Instrução 1: Transforme todos os registos numa lista JSON de strings, com uma string por linha e sem as linhas em branco, deixando as imagens de fora da resposta.

Texto fornecido:
▶

5) Verifica-se outra insuficiência para a decisão da matéria de facto provada
quando o arguido é confrontado com um cálculo, a granel, por trimestre, de
montantes facturados e IVA não pago, sem qualquer discriminação das facturas,
com as respectivas datas de emissão, o cliente em nome de quem tivessem sido
emitidas e o respectivo montante, para se apurar, factura a factura, o eventual
IVA cobrado e não entregue;
6) O arguido deve assim ser absolvido do crime de abuso de confiança fiscal uma
vez que as provas impõem uma decisão diversa da recorrida ou, no mínimo,
sugerem, pela incerteza, a aplicação do princípio “in dubio, pro reo”;
7) Esgotado que estava o poder jurisdicional com a prolação do primeiro Acórdão
proferido pelo Tribunal “a quo” - só alterável por via da correcção da sentença
(artigo 380º do CPP) - e considerando que nenhuma outra prova foi produzida
quando da reabertura da audiência, para além da prova documental oferecida pelo
arguido, pode-se concluir que a sentença, com a substancial reformulação
introduzida na fundamentação do crime de abuso de confiança fiscal, conheceu de
questões cuja apreciação lhe estava vedada, inquinando-a desta feita, e de novo,
com o vicio da nulidade (art. 379°, n° 1, al. c) do CPP).

◀

Dados de localização de palavras e elementos:
▶

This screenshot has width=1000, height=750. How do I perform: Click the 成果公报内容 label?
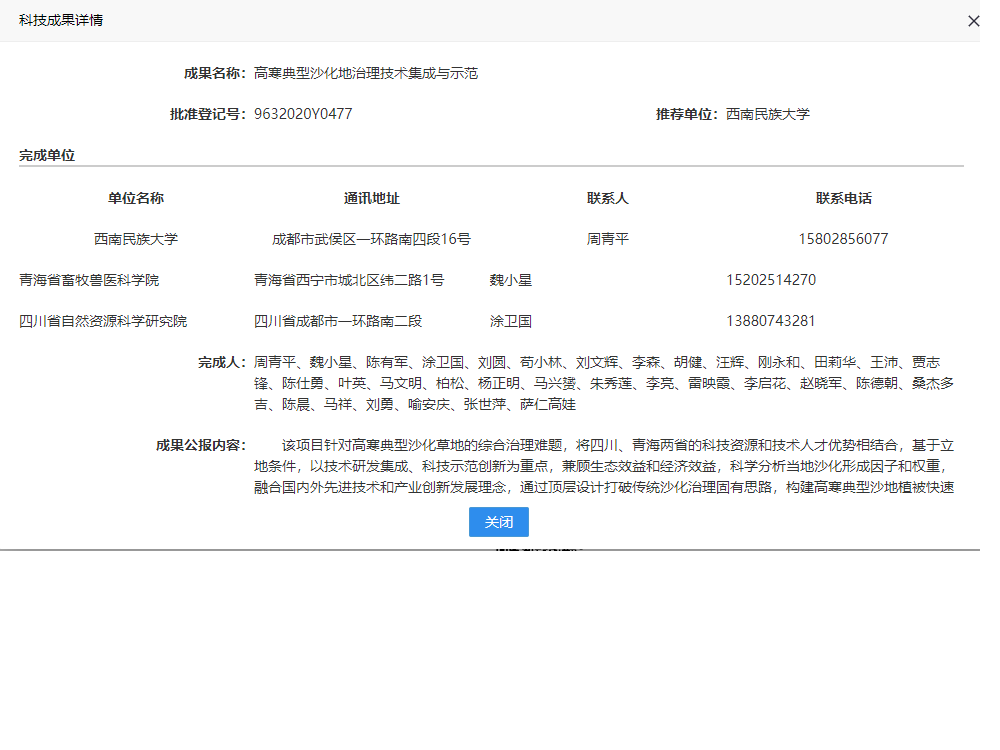pos(200,445)
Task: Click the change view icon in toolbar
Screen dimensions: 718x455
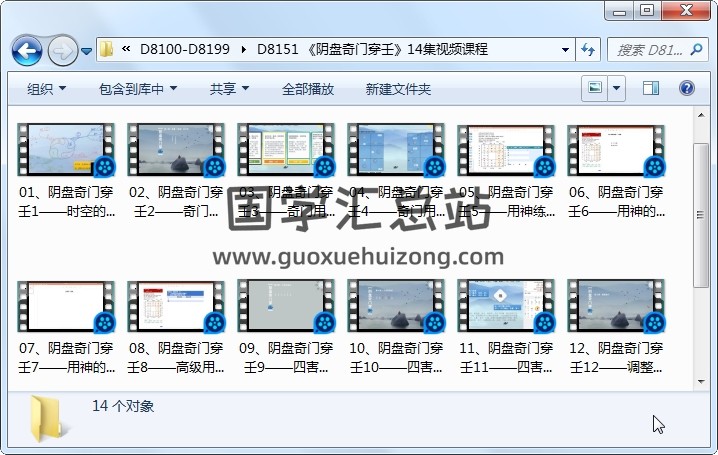Action: (x=596, y=89)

◀

Instrução 2: Prossiga o texto sobre o recurso relativo ao crime de abuso de confiança fiscal a partir do ponto em que termina.

Resposta escrita 1:
[
  "This screenshot has width=1000, height=750. How do I perform: Click the 成果公报内容 label?",
  "pos(200,445)",
  "Task: Click the change view icon in toolbar",
  "Screen dimensions: 718x455",
  "Action: (x=596, y=89)"
]

Resposta escrita 2:
8) De harmonia com o art. 15° do RJIFNA (DL n° 20-A/90 de 15/Jan, alterado pelo
DL n° 394/93, de 24/Nov.), o presente procedimento acha-se extinto, por
prescrição, uma vez que sobre a prática do mesmo decorreram mais de cinco anos e
até mais de sete anos e meio.”
3. Por acórdão do Tribunal da Relação de Lisboa, de 26 de Janeiro de 2005, foi o
recurso julgado totalmente improcedente.
4. Novamente inconformado o arguido pretendeu recorrer desta decisão para o
Supremo Tribunal de Justiça - já depois de, entretanto (acórdão de 27 de Abril
de 2005), ter sido negado provimento a um requerimento em que arguía a nulidade
daquele acórdão - não tendo o recurso sido admitido, por decisão do relator do
processo ainda no Tribunal da Relação de Lisboa, de 8 de Julho de 2005.
5. Inconformado, o arguido recorreu para o Tribunal Constitucional, apresentando
para o efeito um requerimento com o seguinte teor: “[...], nos autos em tópico,
inconformado com os acórdãos proferidos (em 26/01/05 e em 27/04/05), vem deles
interpor recurso para o Tribunal Constitucional, ao abrigo do art. 70º da Lei nº
28/82 de 15 Nov. Assim, por estar em tempo e ter legitimidade, requer a admissão
do presente recurso com subida imediata nos próprios autos e efeito suspensivo”.
6. Por despacho do Relator do processo no Tribunal da Relação de Lisboa foi o
recorrente convidado a “dar integral cumprimento ao disposto no art. 75º-A da
Lei do Tribunal Constitucional”.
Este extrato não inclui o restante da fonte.